This individual contributor is primarily responsible for designing and developing data pipelines and automation for data acquisition and ingestion of raw data from multiple data sources and data formats by transforming, cleansing, and storing data for consumption. This role is also responsible for developing detailed problem statements outlining hypotheses and their effect on target clients/customers, analyzing and investigating complex data sets and summarizing key characteristics, selecting, manipulating and transforming data into features used in machine learning algorithms, training statistical models, deploying and maintaining reliable and efficient models through production, verifying model performance, and collaborating with internal and external stakeholders across domains to develop and deliver statistical driven outcomes.
Essential Responsibilities:Promotes learning in others by proactively providing and/or developing information, resources, advice, and expertise with coworkers and members; builds relationships with cross-functional/external stakeholders and customers. Listens to, seeks, and addresses performance feedback; proactively provides actionable feedback to others and to managers. Pursues self-development; creates and executes plans to capitalize on strengths and develop weaknesses; leads by influencing others through technical explanations and examples and provides options and recommendations. Adopts new responsibilities; adapts to and learns from change, challenges, and feedback; demonstrates flexibility in approaches to work; champions change and helps others adapt to new tasks and processes. Facilitates team collaboration to support a business outcome.
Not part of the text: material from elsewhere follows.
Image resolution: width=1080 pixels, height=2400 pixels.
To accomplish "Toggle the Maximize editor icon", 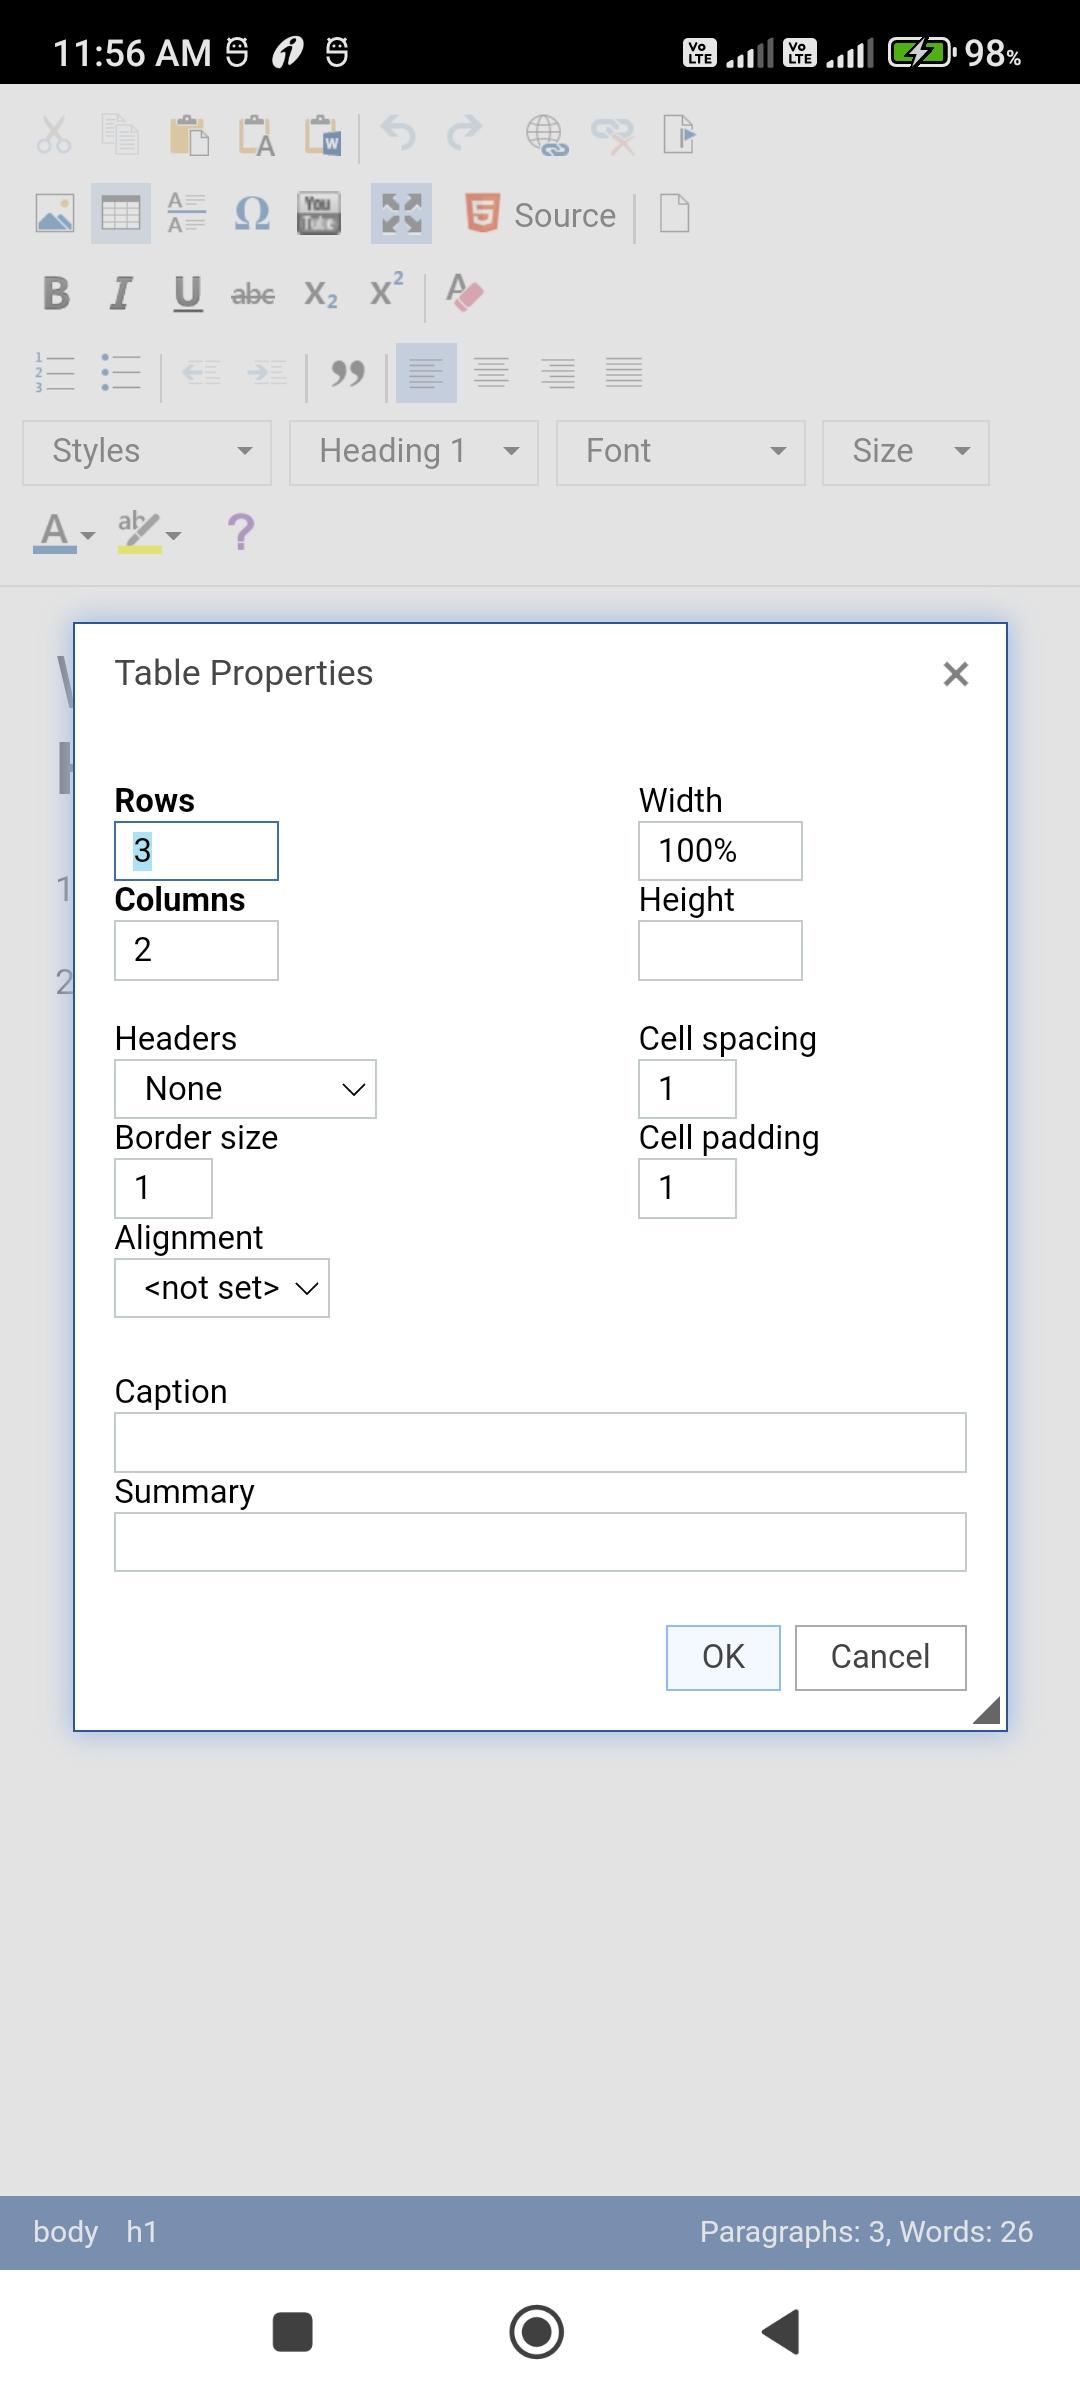I will (x=401, y=213).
Completes work assignments autonomously and supports business-specific projects by applying expertise in subject area and business knowledge to generate creative solutions; encourages team members to adapt to and follow all procedures and policies. Collaborates cross-functionally and/or externally to achieve effective business decisions; provides recommendations and solves complex problems; escalates high-priority issues or risks, as appropriate; monitors progress and results. Supports the development of work plans to meet business priorities and deadlines; identifies resources to accomplish priorities and deadlines. Identifies, speaks up, and capitalizes on improvement opportunities across teams; uses influence to guide others and engages stakeholders to achieve appropriate solutions.
Develops detailed problem statements outlining hypotheses and their effect on target clients/customers by defining scope, objectives, outcome statements and metrics.
Designs and develops data pipelines and automation for data acquisition and ingestion of raw data from multiple data sources and data formats by transforming, cleansing, and storing data for consumption by downstream processes; writing and optimizing diverse SQL queries; and demonstrating advanced knowledge of database fundamentals.
Analyzes and investigates complex data sets and summarizes key characteristics by employing data visualization methods; and determining how best to manipulate data sources to discover patterns, spot anomalies, test hypotheses, and/or check assumptions.
Selects, manipulates, and transforms data into features used in machine learning algorithms by leveraging techniques to conduct dimensionality reduction, feature importance, and feature selection.
Trains statistical models by using algorithms and data mining techniques; testing models with various algorithms to assess the input dataset and related features; and applying techniques to prevent overfitting such as cross-validation.
Deploys and maintains reliable and efficient models through production.
Verifies model performance by demonstrating expertise in the practice of a variety of model validation techniques to assess and discriminate the goodness of model fit; and leveraging feedback and output to manage and strengthen model performance.
Collaborates with internal and external stakeholders across domains to develop and deliver statistical driven outcomes by delivering insights and values from heterogeneous data to investigate complex problems for multiple use cases; driving informed decision-making; and presenting findings to both technical and non-technical audiences.
Minimum Qualifications:
Minimum three (3) years experience working with Exploratory Data Analysis (EDA) and visualization methods.
Minimum three (3) years machine learning and/or algorithmic experience.
Minimum three (3) years statistical analysis and modeling experience.
Minimum three (3) years programming experience.
Minimum one (1) year experience in a leadership role with or without direct reports.
Bachelors degree in Mathematics, Statistics, Computer Science, Engineering, Economics, Public Health, or related field AND Minimum five (5) years experience in data science or a directly related field. Additional equivalent work experience in a directly related field may be substituted for the degree requirement. Advanced degrees may be substituted for the work experience requirements.
Additional Requirements:
Knowledge, Skills, and Abilities (KSAs): Advanced Quantitative Data Modeling; Algorithms; Applied Data Analysis; Data Extraction; Data Visualization Tools; Machine Learning; Relational Database Management; Microsoft Excel; Design Thinking; Business Intelligence Tools; Data Manipulation/Wrangling; Data Ensemble Techniques; Feature Analysis/Engineering; Open Source Languages & Tools; Model Optimization; Strategic Thinking; Deep Learning/Neural Networks; Project Management Preferred Qualifications:One (1) year experience working with Kubernetes.One (1) year experience working with Docker.